In many countries it is mandated to have HTCs in place. HTCs have been created in different countries to oversee transfusion activity within their scope. Whereas the approaches used to achieve their goals have varied historically and between nations, their principles are the same (1). A functional HTC, fulfilling its mandate, can be a powerful mechanism to ensure patients receive the safest and most appropriate blood transfusion therapy possible (4). The WHO (2001) recommendations on developing a national policy and guidelines on the clinical use of blood indicate that an HTC ‘should be set up in each hospital to implement the national policy and guidelines on the clinical use of blood and monitor the use of blood and blood products at the local level.’ It goes on to say that the HTC ‘should have authority within the hospital structure to determine hospital policy in relation to transfusion and resolve any problems that have been identified.’
HTCs can be pivotal in ensuring appropriate blood utilization and that best practice standards are followed. Where the primary goal for HTCs are to improve patient safety there is a number of roles they may have (1,2,3,4).

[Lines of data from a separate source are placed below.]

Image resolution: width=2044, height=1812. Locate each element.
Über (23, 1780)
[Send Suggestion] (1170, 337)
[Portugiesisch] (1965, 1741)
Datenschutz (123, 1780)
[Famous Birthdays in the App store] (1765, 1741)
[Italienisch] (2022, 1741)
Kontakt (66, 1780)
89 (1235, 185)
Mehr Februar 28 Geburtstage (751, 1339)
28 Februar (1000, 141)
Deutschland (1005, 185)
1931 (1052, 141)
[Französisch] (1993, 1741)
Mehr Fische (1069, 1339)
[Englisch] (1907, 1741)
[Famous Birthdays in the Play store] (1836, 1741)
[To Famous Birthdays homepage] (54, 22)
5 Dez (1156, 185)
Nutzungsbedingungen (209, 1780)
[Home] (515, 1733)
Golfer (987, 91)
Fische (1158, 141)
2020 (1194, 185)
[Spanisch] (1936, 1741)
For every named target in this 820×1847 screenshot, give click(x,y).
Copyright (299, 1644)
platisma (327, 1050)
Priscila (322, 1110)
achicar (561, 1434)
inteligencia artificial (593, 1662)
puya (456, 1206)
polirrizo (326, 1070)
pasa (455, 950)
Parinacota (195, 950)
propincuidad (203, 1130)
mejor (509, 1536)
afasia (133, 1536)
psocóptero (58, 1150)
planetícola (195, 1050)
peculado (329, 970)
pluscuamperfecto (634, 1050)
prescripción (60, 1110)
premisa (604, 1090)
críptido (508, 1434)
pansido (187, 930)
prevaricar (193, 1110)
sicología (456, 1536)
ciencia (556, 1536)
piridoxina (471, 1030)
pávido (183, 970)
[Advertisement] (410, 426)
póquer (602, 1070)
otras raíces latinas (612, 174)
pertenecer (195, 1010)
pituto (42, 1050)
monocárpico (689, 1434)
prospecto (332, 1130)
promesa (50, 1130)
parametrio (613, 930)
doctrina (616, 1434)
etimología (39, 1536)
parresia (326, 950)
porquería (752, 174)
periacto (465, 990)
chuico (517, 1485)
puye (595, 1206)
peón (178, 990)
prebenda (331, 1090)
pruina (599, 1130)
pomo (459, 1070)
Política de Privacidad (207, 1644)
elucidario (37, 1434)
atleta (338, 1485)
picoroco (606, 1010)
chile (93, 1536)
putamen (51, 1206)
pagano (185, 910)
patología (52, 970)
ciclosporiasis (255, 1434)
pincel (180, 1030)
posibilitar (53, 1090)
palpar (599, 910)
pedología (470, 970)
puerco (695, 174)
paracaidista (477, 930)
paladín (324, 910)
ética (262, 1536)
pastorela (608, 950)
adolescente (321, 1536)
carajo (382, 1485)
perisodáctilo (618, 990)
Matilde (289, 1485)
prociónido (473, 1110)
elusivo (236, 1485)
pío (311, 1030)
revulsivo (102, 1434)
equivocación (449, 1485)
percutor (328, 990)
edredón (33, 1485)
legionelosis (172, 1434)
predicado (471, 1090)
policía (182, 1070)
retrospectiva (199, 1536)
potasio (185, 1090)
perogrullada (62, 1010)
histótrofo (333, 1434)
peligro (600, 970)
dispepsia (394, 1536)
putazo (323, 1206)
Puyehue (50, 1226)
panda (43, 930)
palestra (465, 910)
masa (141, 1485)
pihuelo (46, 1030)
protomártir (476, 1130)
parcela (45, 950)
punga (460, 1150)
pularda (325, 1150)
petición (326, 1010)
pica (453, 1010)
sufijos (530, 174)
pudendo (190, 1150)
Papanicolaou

1) Developing systems for the implementation of national guidelines within the hospital – defining blood transfusion policies
2) Monitor the implementation of national guidelines in the hospital and take appropriate action to overcome any factors that may be hindering their effective implementation
3) Liaison with blood transfusion services to ensure availability of required blood and blood components and be aware of the importance of horizon scanning
4) Training and assessment for all staff in the hospital that are involved in the blood transfusion process
5) Monitoring the usage of blood and blood components within the hospital and contribute to benchmarking against others
6) Reducing blood component loss due to time expiry and other wastage reasons – linking into clinical areas where clinical wastage is deemed high
7) Monitoring, reporting and investigating transfusion adverse events and near misses and using these experiences to promote learning
8) Ensure a cycle of clinical audits to check transfusion practice and safety and compliance to national requirements
9) Reduce the number of incidents in which an inappropriate dose of component is given to a patient
10) Disseminating transfusion related information to users including changes to national guidance, audit results and examples of good practice
11) Implementing PBM initiatives – reviewing transfusion alternatives and making recommendations of their use
12) Transfusion governance – be the link with regulatory authorities and agree any submissions and inspection outcomes
13) Reviewing if recall and other quality manual processes work as intended
Some HTC functions and requirements are written into local country legislation and law and compliance attracts a financial premium.